▸ **What is expected**
An exact copy of all the data is required.

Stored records
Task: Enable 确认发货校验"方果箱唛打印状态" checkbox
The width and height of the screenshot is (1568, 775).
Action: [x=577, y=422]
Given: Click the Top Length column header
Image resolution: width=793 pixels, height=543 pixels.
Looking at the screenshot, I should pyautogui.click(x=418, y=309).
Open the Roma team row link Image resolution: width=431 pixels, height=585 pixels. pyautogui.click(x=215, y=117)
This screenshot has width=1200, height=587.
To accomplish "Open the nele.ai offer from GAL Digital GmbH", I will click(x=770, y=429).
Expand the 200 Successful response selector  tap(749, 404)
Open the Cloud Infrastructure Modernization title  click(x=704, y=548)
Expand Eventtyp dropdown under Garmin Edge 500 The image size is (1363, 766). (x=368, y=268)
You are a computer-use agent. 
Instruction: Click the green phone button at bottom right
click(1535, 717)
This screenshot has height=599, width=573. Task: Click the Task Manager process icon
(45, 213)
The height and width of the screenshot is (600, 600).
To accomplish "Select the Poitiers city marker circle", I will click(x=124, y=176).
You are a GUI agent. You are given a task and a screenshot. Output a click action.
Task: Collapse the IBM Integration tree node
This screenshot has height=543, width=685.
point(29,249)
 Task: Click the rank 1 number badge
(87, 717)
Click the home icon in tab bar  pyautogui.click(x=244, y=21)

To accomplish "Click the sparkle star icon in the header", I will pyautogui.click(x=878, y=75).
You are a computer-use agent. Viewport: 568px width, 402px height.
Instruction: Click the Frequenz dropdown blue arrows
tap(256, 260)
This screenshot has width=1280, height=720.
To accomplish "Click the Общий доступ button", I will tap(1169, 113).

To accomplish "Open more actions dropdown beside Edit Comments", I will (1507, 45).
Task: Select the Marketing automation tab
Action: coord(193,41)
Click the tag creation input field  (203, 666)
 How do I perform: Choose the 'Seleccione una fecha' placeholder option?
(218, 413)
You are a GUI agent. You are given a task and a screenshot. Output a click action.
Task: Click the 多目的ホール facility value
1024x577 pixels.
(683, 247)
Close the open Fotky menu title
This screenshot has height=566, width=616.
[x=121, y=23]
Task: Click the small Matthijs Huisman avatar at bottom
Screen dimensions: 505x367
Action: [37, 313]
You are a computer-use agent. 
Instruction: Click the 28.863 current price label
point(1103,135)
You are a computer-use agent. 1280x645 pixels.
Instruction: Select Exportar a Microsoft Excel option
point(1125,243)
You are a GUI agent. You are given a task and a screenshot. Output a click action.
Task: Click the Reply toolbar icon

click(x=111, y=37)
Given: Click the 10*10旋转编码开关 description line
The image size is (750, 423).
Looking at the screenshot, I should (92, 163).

▸ **Answer for this exercise**
Task: Enable 确认发货校验"方果箱唛打印状态" checkbox
The width and height of the screenshot is (1568, 775).
Action: [x=577, y=422]
Given: Click the Top Length column header
Image resolution: width=793 pixels, height=543 pixels.
Looking at the screenshot, I should pyautogui.click(x=418, y=309).
Open the Roma team row link Image resolution: width=431 pixels, height=585 pixels. pyautogui.click(x=215, y=117)
This screenshot has width=1200, height=587.
To accomplish "Open the nele.ai offer from GAL Digital GmbH", I will click(x=770, y=429).
Expand the 200 Successful response selector  tap(749, 404)
Open the Cloud Infrastructure Modernization title  click(x=704, y=548)
Expand Eventtyp dropdown under Garmin Edge 500 The image size is (1363, 766). (x=368, y=268)
You are a computer-use agent. 
Instruction: Click the green phone button at bottom right
click(1535, 717)
This screenshot has height=599, width=573. Task: Click the Task Manager process icon
(45, 213)
The height and width of the screenshot is (600, 600).
To accomplish "Select the Poitiers city marker circle", I will click(x=124, y=176).
You are a GUI agent. You are given a task and a screenshot. Output a click action.
Task: Collapse the IBM Integration tree node
This screenshot has height=543, width=685.
point(29,249)
 Task: Click the rank 1 number badge
(87, 717)
Click the home icon in tab bar  pyautogui.click(x=244, y=21)

To accomplish "Click the sparkle star icon in the header", I will pyautogui.click(x=878, y=75).
You are a computer-use agent. Viewport: 568px width, 402px height.
Instruction: Click the Frequenz dropdown blue arrows
tap(256, 260)
This screenshot has width=1280, height=720.
To accomplish "Click the Общий доступ button", I will tap(1169, 113).

To accomplish "Open more actions dropdown beside Edit Comments", I will (1507, 45).
Task: Select the Marketing automation tab
Action: coord(193,41)
Click the tag creation input field  (203, 666)
 How do I perform: Choose the 'Seleccione una fecha' placeholder option?
(218, 413)
You are a GUI agent. You are given a task and a screenshot. Output a click action.
Task: Click the 多目的ホール facility value
1024x577 pixels.
(683, 247)
Close the open Fotky menu title
This screenshot has height=566, width=616.
[x=121, y=23]
Task: Click the small Matthijs Huisman avatar at bottom
Screen dimensions: 505x367
Action: [37, 313]
You are a computer-use agent. 
Instruction: Click the 28.863 current price label
point(1103,135)
You are a computer-use agent. 1280x645 pixels.
Instruction: Select Exportar a Microsoft Excel option
point(1125,243)
You are a GUI agent. You are given a task and a screenshot. Output a click action.
Task: Click the Reply toolbar icon

click(x=111, y=37)
Given: Click the 10*10旋转编码开关 description line
The image size is (750, 423).
Looking at the screenshot, I should (92, 163).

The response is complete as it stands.